The Vincentian economy is ‘recovering’, the International Monetary Fund (IMF) said on Monday, adding that beyond 2020, growth would be sustained at around 2.3 per cent, assuming steady tourism and investment growth.
“The growth outlook is positive. Staff expects real GDP growth to rebound from 0.7 per cent in 2017 to 2 per cent in 2018, and further to 2.3 per cent in 2019, driven by increases in tourist arrivals, tourism-related activities (including investment in hotels and resorts), and related local production.”
The closure, since December 2016, of Buccament Bay Resort — the largest hotel in St. Vincent — and heavy rains with flooding and landslides slowed down growth in the second half of 2016 and early 2017, the IMF said.

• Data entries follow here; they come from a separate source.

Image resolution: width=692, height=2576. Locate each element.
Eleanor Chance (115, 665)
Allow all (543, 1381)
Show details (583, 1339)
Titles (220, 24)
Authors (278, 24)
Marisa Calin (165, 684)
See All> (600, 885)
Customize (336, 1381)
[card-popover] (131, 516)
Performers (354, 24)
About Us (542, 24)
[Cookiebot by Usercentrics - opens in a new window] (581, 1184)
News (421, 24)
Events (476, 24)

“Following the opening of the new airport, however, tourist arrivals have recovered, boosting tourism-related services (such as hotels, restaurants, and retail),” the IMF said in a statement to mark the Feb. 15 conclusion of its Article IV consultation with St. Vincent and the Grenadines.
Increased demand for reconstruction materials from Dominica, which was struck by Hurricane Maria in September 2017, also helped the recovery.

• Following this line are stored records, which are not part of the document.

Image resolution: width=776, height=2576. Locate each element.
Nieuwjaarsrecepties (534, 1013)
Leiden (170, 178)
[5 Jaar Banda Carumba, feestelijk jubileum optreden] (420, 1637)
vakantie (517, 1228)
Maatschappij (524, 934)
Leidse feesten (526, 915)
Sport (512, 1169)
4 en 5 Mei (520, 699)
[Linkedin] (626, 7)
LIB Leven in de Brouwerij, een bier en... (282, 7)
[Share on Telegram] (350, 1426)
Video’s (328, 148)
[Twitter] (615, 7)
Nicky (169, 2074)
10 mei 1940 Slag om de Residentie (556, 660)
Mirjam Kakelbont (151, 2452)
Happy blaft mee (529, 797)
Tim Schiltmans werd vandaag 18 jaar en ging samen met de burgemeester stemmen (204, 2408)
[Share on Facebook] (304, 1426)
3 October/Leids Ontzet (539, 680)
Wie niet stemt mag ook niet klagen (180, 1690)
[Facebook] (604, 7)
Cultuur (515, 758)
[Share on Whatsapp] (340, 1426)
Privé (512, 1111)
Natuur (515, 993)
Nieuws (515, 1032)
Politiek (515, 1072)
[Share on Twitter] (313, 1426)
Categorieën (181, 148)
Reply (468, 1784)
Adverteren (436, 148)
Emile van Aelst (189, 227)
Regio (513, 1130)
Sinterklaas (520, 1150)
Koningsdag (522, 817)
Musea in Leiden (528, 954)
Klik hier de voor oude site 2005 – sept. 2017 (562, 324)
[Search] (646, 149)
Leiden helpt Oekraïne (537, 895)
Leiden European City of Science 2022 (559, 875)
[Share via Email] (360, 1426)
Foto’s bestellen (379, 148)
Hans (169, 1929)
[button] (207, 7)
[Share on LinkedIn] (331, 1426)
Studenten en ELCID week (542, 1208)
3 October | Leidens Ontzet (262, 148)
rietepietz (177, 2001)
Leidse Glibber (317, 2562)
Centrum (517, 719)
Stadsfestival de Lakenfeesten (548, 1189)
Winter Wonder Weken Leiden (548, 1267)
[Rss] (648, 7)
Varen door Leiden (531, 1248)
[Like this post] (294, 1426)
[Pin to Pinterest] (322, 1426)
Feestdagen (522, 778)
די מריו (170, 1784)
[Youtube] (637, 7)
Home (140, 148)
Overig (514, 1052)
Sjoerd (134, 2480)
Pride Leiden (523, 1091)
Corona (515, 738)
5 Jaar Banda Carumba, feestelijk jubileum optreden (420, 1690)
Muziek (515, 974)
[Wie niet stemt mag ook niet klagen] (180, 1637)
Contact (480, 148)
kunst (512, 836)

As a result, quarterly data show that output growth (year-on-year) has turned positive since the third quarter of 2017.
Over the past year, inflation has remained around 2-3 per cent.

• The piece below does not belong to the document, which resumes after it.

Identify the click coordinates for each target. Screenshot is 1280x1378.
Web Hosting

The IMF, however, stated that this outlook is subject to both external and domestic risks.
“External risks include weaker-than-expected global growth, tighter global financial conditions, and higher oil prices.
“Domestic risks include more severe and frequent natural disasters, the loss of correspondent banking relationships, and materialisation of financial sector risks. There is also upside potential stemming from stronger-than-expected tourist arrivals, investor interest, concessional financing for capital projects, and the successful completion of the geothermal power plant.”
The 2018 Article IV consultation focused on policies to achieve stronger and sustainable growth, build fiscal buffers, bolster resilience to natural disasters, and ensure financial stability.